Warewulf is a purpose-built stateless booting system built for large-scale HPC’s. It’s what the HPC2 uses to boot and maintain the state of thousands(literally) of cluster nodes. It does this by maintaining a “Golden Image” of a compute node as desired and sending it to each node when it boots. This means that every time a node reboots. it’s entirely wiped and returned to the desired state. There are some advantages and some drawbacks to this approach. Careful consideration must be taken when building these images so that they will consistently work on all nodes.

Using WareWulf

Due to the complexity of Warewulf, it has already been setup for you, this doc is to acquaint you with how it works and give some instructions required later on such as how to modify the node image.

How Warewulf Works

A number of moving parts come together for Warewulf to work. A desired server hosts a number of services including Warewulf’s server daemon, dhcp, and tftp which are all needed for different stages of the boot process. Every node booted with Warewulf requires the following during its boot processes: a container which acts as a traditional system’s root drive, a linux kernel, and an assortment of overlays which are stacked on top of the container depending on certain environmental differences. These overlays allow a single container to be used for many, if not all, nodes, changing what’s necessary between them.

The Warewulf Boot Process

Bringing an entire working operating system up with no internal storage is no small task. Warewulf accomplishes it in stages.

  1. PXE Boot: PXE is the the standard net-boot protocol for most machines. The ww server hosts a PXE image for its custom boot environment

  2. iPXE: iPXE is a similar standard to PXE but much more extensible. iPXE reaches out to the ww server, handshakes, and retrieves necessary files

  3. /bin/init: once the initramfs is copied, it pulls the container and overlays, sets up the new root, and executes /bin/init. from there the system comes up just as a traditional system.

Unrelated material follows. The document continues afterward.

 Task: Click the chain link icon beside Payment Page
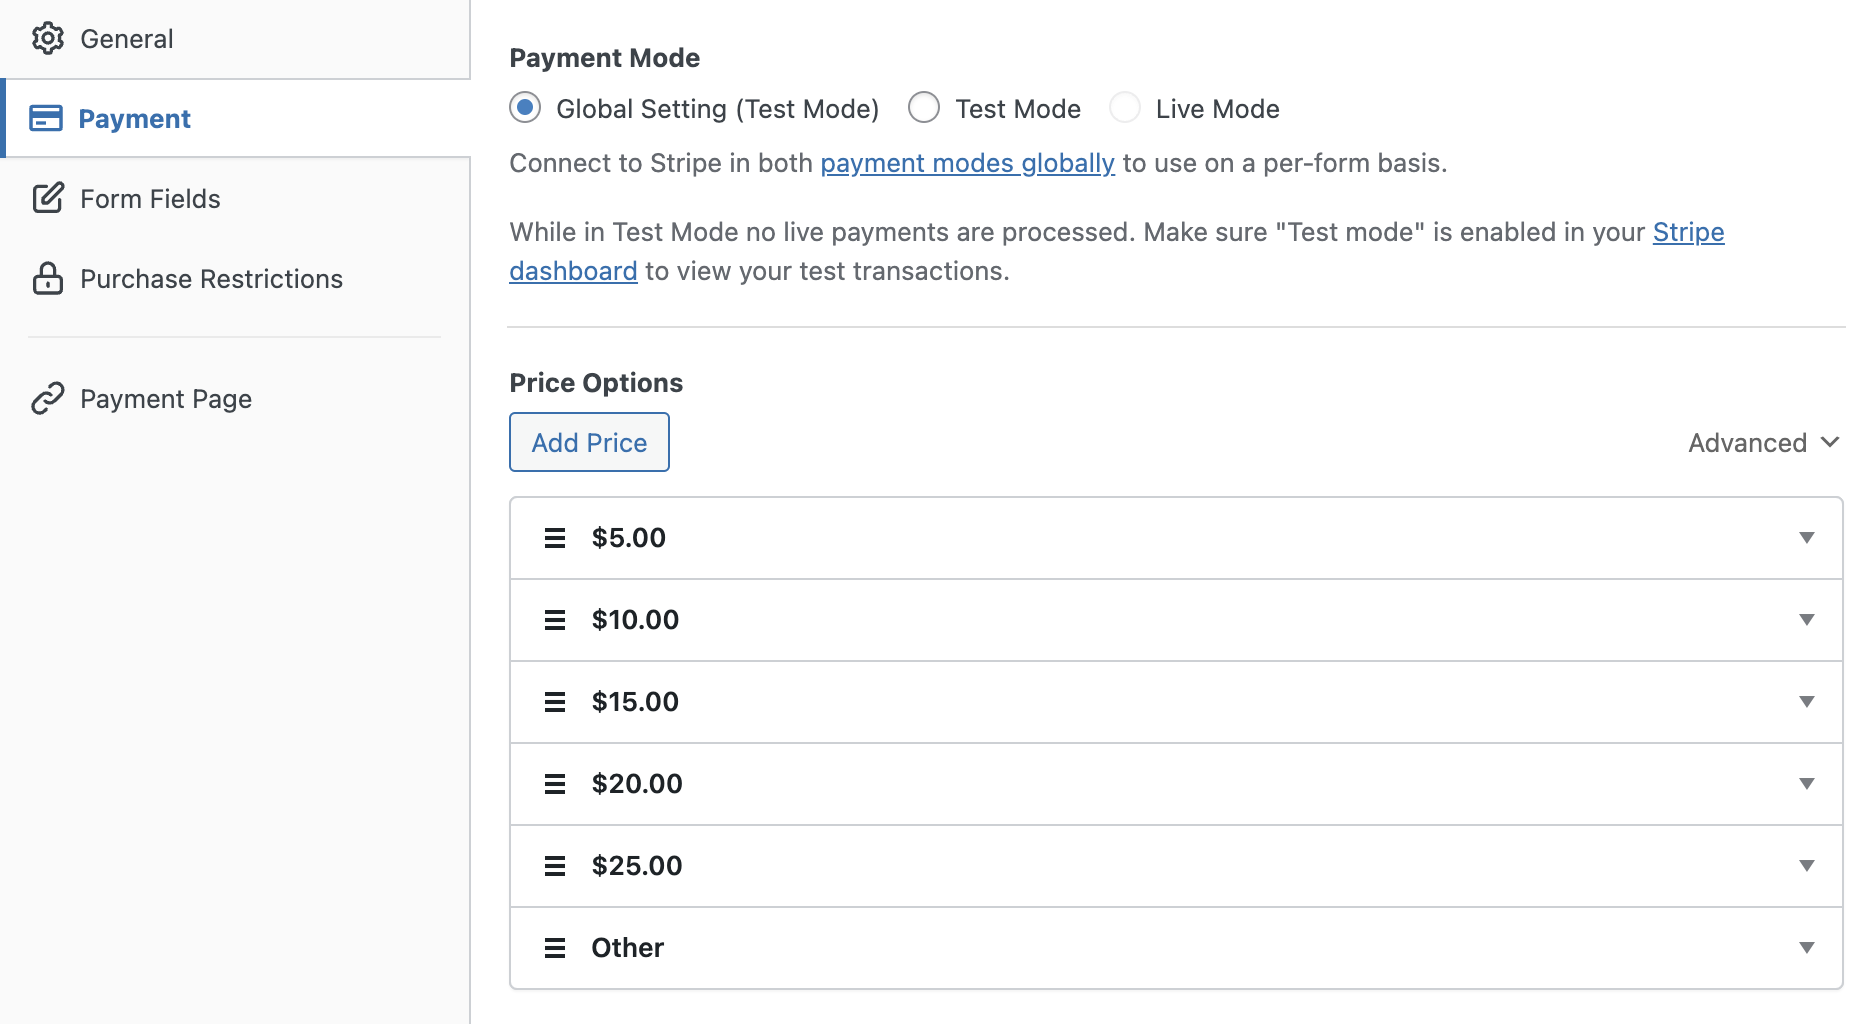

Common/Useful Warewulf commands

Chroot’ing into the container to make changes to the compute nodes interactively:

  • Note: the exit status of the last command dictates whether Warewulf saves changes made in the chroot. this is indicated in the prompt by either a “write” or a “discard”. exit the container with either Ctrl+D or exit

wwctl container exec base-rocky9 /bin/bash

As above but making the host’s /shared and /apps

wwctl container exec --bind /shared:/shared base-rocky9 /bin/bash

Copying Contianers, useful when testing changes

wwctl container cp original-container copy-container

Changing a node’s container

wwctl node set --container container-name node-name

Rebuilding Overlays, must be rebuild after most config changes

wwctl overlay build [node]

Reboot the Nodes

pdsh -a reboot

At this point, power on the nodes. They should begin booting and pulling their images. We’ll configure these images in future steps.